## Work item
Your answer must be only the lines below from the one containing "Click the curly braces format icon in toolbar" through the one containing "650x551 pixels.", copied exactly, with the pictures left out.

## Excerpted records
↓↓↓

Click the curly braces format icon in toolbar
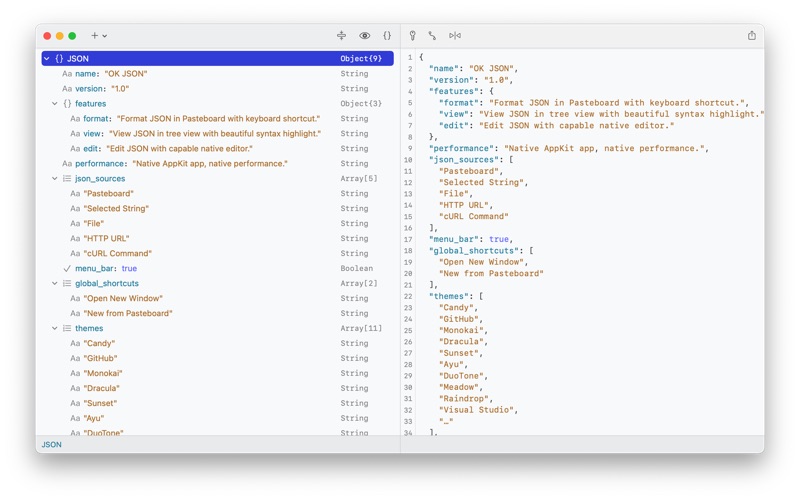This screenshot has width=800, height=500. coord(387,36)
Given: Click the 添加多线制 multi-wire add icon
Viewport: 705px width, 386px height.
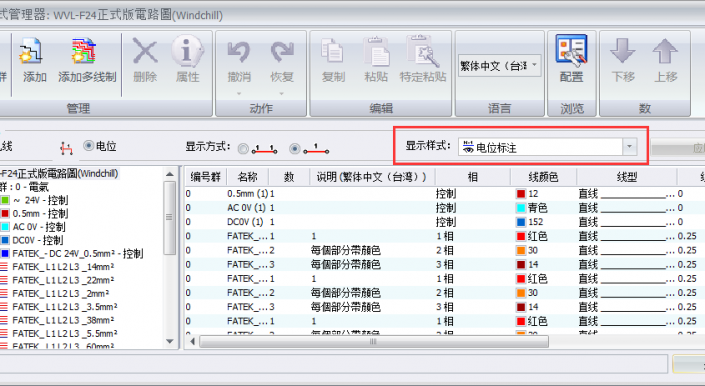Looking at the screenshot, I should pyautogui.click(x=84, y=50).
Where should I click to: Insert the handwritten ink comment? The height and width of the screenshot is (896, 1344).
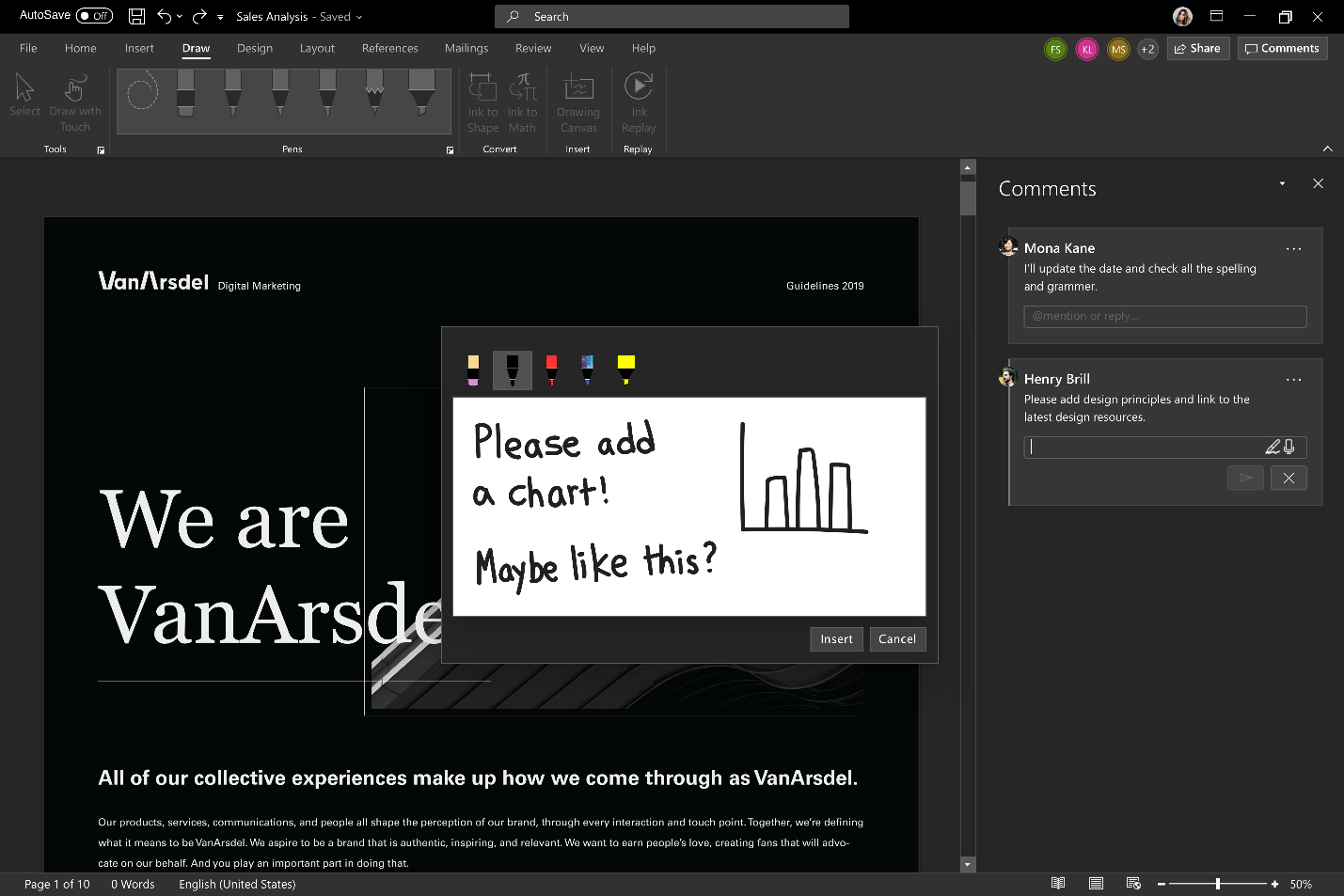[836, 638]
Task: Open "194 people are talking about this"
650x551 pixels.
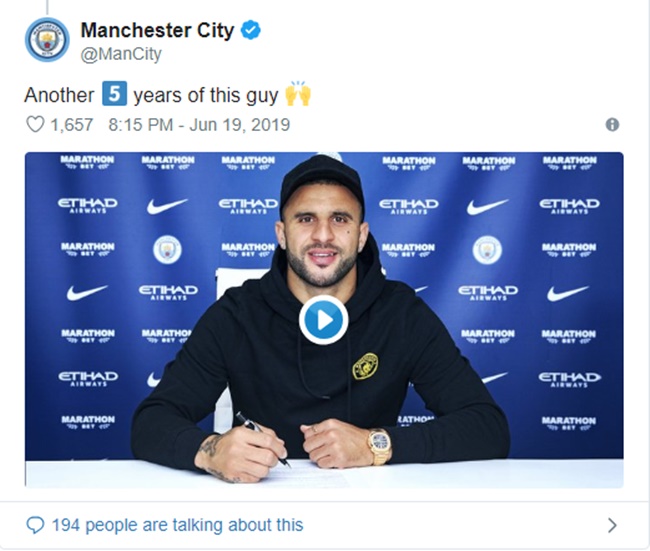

↑↑↑
↓↓↓

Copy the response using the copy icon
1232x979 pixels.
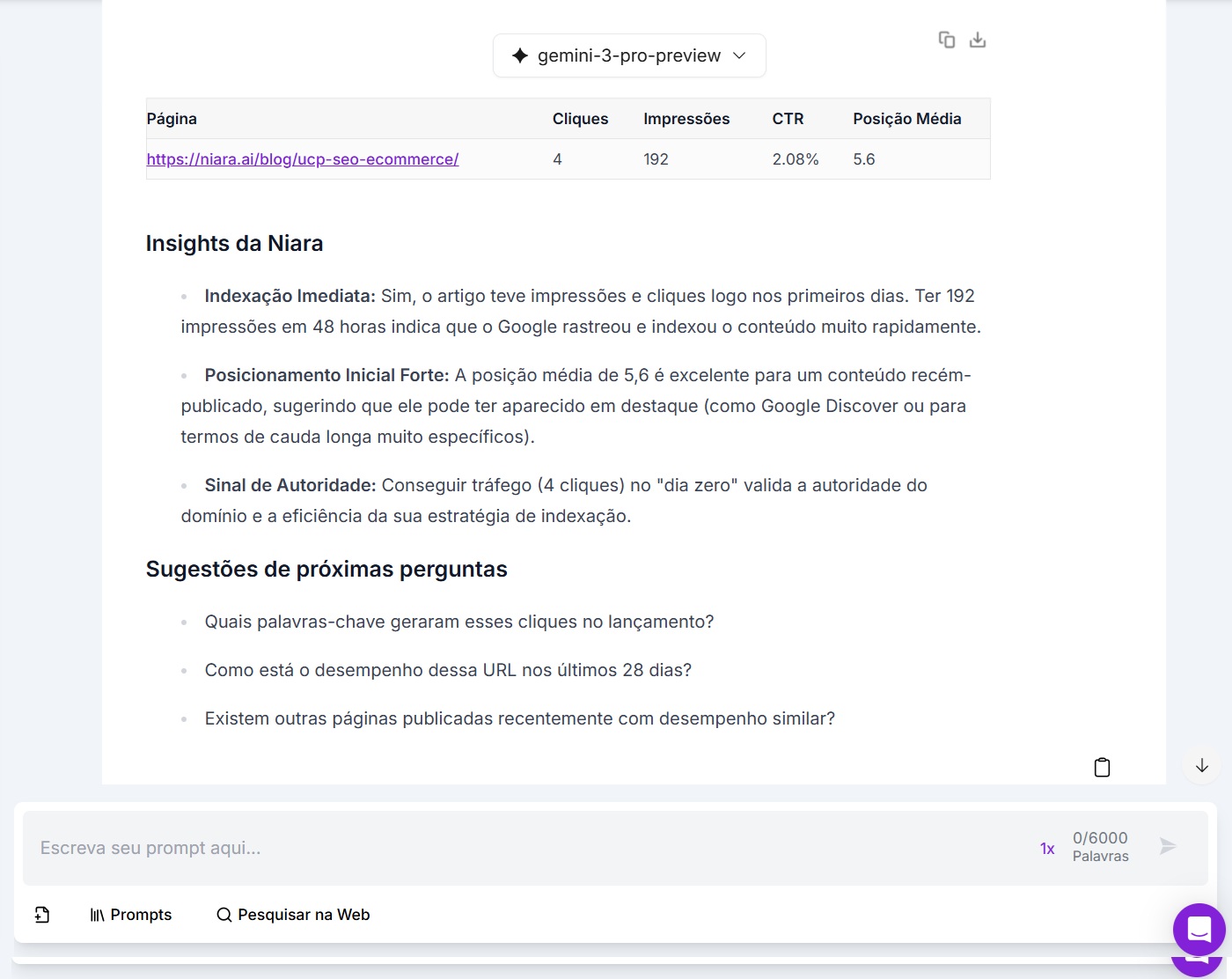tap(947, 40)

↑↑↑

## Solution to the problem
Click the curly braces format icon in toolbar
This screenshot has width=800, height=500. coord(387,36)
Given: Click the 添加多线制 multi-wire add icon
Viewport: 705px width, 386px height.
Looking at the screenshot, I should pyautogui.click(x=84, y=50).
Where should I click to: Insert the handwritten ink comment? The height and width of the screenshot is (896, 1344).
[836, 638]
Task: Open "194 people are talking about this"
650x551 pixels.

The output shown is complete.